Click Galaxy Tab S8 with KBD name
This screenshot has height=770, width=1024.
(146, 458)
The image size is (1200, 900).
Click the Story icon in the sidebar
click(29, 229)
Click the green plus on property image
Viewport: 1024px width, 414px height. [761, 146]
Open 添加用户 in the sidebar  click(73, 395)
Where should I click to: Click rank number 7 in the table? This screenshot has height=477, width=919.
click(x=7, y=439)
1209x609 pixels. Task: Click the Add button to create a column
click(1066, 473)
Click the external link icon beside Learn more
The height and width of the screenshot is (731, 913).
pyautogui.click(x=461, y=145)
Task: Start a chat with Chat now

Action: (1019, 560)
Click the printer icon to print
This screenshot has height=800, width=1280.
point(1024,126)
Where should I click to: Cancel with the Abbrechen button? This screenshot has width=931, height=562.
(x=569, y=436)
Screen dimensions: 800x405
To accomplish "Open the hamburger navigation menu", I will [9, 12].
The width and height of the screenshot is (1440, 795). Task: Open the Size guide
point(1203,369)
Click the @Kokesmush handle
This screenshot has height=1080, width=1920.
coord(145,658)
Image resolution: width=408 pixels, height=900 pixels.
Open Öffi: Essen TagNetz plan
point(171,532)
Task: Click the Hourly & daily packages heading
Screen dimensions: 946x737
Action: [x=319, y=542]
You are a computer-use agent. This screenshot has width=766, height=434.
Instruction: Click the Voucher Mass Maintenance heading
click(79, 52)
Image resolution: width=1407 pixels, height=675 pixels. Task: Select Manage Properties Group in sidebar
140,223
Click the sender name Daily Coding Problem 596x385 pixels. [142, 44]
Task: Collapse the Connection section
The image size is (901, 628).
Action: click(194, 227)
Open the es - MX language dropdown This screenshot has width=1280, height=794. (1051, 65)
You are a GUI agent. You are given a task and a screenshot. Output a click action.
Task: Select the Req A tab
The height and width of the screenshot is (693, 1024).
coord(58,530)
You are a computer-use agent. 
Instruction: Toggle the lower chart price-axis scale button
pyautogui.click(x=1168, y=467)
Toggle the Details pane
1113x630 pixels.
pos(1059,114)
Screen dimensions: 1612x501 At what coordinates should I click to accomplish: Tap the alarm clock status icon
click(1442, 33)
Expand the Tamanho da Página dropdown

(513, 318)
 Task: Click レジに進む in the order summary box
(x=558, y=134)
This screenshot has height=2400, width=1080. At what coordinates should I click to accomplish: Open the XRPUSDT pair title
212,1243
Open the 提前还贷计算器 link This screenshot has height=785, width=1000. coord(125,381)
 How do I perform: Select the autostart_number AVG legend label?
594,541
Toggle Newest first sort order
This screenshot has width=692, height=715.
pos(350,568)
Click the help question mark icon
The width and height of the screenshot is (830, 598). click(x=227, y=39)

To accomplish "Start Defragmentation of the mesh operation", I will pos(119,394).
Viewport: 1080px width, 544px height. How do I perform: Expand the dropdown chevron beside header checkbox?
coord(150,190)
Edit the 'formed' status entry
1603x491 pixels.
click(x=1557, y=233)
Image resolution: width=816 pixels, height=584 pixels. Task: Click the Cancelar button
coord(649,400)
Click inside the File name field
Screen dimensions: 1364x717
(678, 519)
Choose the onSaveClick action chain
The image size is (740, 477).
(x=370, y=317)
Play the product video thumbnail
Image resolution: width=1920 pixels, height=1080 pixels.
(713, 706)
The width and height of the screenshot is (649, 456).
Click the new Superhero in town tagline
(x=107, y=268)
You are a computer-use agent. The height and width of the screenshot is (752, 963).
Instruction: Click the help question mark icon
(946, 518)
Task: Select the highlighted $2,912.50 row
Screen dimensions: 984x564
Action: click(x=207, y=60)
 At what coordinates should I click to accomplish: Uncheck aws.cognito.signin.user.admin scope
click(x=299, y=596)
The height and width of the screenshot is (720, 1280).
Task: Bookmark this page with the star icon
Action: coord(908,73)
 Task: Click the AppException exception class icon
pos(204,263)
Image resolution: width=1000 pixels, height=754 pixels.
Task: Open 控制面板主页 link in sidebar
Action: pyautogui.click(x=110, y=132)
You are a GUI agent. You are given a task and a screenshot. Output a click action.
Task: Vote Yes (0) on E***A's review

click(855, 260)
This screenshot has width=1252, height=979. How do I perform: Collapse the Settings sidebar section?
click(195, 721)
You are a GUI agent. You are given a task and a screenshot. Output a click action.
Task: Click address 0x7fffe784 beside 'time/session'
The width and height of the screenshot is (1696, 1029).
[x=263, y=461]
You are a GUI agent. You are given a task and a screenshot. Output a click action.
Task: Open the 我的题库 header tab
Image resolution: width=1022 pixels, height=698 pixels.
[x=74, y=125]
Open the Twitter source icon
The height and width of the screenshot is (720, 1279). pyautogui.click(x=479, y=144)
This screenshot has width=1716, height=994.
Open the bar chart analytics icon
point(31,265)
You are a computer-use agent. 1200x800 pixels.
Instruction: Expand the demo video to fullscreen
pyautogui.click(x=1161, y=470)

■ ■ ■ ■ ■ ■ ■

▶ **Assigned task**:
Exactly as given, restate all the lines above.

▶ **Result**:
Click Galaxy Tab S8 with KBD name
This screenshot has height=770, width=1024.
(146, 458)
The image size is (1200, 900).
Click the Story icon in the sidebar
click(29, 229)
Click the green plus on property image
Viewport: 1024px width, 414px height. [761, 146]
Open 添加用户 in the sidebar  click(73, 395)
Where should I click to: Click rank number 7 in the table? This screenshot has height=477, width=919.
click(x=7, y=439)
1209x609 pixels. Task: Click the Add button to create a column
click(1066, 473)
Click the external link icon beside Learn more
The height and width of the screenshot is (731, 913).
pyautogui.click(x=461, y=145)
Task: Start a chat with Chat now

Action: (1019, 560)
Click the printer icon to print
This screenshot has height=800, width=1280.
point(1024,126)
Where should I click to: Cancel with the Abbrechen button? This screenshot has width=931, height=562.
(x=569, y=436)
Screen dimensions: 800x405
To accomplish "Open the hamburger navigation menu", I will [9, 12].
The width and height of the screenshot is (1440, 795). Task: Open the Size guide
point(1203,369)
Click the @Kokesmush handle
This screenshot has height=1080, width=1920.
coord(145,658)
Image resolution: width=408 pixels, height=900 pixels.
Open Öffi: Essen TagNetz plan
point(171,532)
Task: Click the Hourly & daily packages heading
Screen dimensions: 946x737
Action: [x=319, y=542]
You are a computer-use agent. This screenshot has width=766, height=434.
Instruction: Click the Voucher Mass Maintenance heading
click(79, 52)
Image resolution: width=1407 pixels, height=675 pixels. Task: Select Manage Properties Group in sidebar
140,223
Click the sender name Daily Coding Problem 596x385 pixels. [142, 44]
Task: Collapse the Connection section
The image size is (901, 628).
Action: click(194, 227)
Open the es - MX language dropdown This screenshot has width=1280, height=794. (1051, 65)
You are a GUI agent. You are given a task and a screenshot. Output a click action.
Task: Select the Req A tab
The height and width of the screenshot is (693, 1024).
coord(58,530)
You are a computer-use agent. 
Instruction: Toggle the lower chart price-axis scale button
pyautogui.click(x=1168, y=467)
Toggle the Details pane
1113x630 pixels.
pos(1059,114)
Screen dimensions: 1612x501 At what coordinates should I click to accomplish: Tap the alarm clock status icon
click(1442, 33)
Expand the Tamanho da Página dropdown

(513, 318)
 Task: Click レジに進む in the order summary box
(x=558, y=134)
This screenshot has height=2400, width=1080. At what coordinates should I click to accomplish: Open the XRPUSDT pair title
212,1243
Open the 提前还贷计算器 link This screenshot has height=785, width=1000. coord(125,381)
 How do I perform: Select the autostart_number AVG legend label?
594,541
Toggle Newest first sort order
This screenshot has width=692, height=715.
pos(350,568)
Click the help question mark icon
The width and height of the screenshot is (830, 598). click(x=227, y=39)

To accomplish "Start Defragmentation of the mesh operation", I will pos(119,394).
Viewport: 1080px width, 544px height. How do I perform: Expand the dropdown chevron beside header checkbox?
coord(150,190)
Edit the 'formed' status entry
1603x491 pixels.
click(x=1557, y=233)
Image resolution: width=816 pixels, height=584 pixels. Task: Click the Cancelar button
coord(649,400)
Click inside the File name field
Screen dimensions: 1364x717
(678, 519)
Choose the onSaveClick action chain
The image size is (740, 477).
(x=370, y=317)
Play the product video thumbnail
Image resolution: width=1920 pixels, height=1080 pixels.
(713, 706)
The width and height of the screenshot is (649, 456).
Click the new Superhero in town tagline
(x=107, y=268)
You are a computer-use agent. The height and width of the screenshot is (752, 963).
Instruction: Click the help question mark icon
(946, 518)
Task: Select the highlighted $2,912.50 row
Screen dimensions: 984x564
Action: click(x=207, y=60)
 At what coordinates should I click to accomplish: Uncheck aws.cognito.signin.user.admin scope
click(x=299, y=596)
The height and width of the screenshot is (720, 1280).
Task: Bookmark this page with the star icon
Action: coord(908,73)
 Task: Click the AppException exception class icon
pos(204,263)
Image resolution: width=1000 pixels, height=754 pixels.
Task: Open 控制面板主页 link in sidebar
Action: pyautogui.click(x=110, y=132)
You are a GUI agent. You are given a task and a screenshot. Output a click action.
Task: Vote Yes (0) on E***A's review

click(855, 260)
This screenshot has width=1252, height=979. How do I perform: Collapse the Settings sidebar section?
click(195, 721)
You are a GUI agent. You are given a task and a screenshot. Output a click action.
Task: Click address 0x7fffe784 beside 'time/session'
The width and height of the screenshot is (1696, 1029).
[x=263, y=461]
You are a GUI agent. You are given a task and a screenshot. Output a click action.
Task: Open the 我的题库 header tab
Image resolution: width=1022 pixels, height=698 pixels.
[x=74, y=125]
Open the Twitter source icon
The height and width of the screenshot is (720, 1279). pyautogui.click(x=479, y=144)
This screenshot has width=1716, height=994.
Open the bar chart analytics icon
point(31,265)
You are a computer-use agent. 1200x800 pixels.
Instruction: Expand the demo video to fullscreen
pyautogui.click(x=1161, y=470)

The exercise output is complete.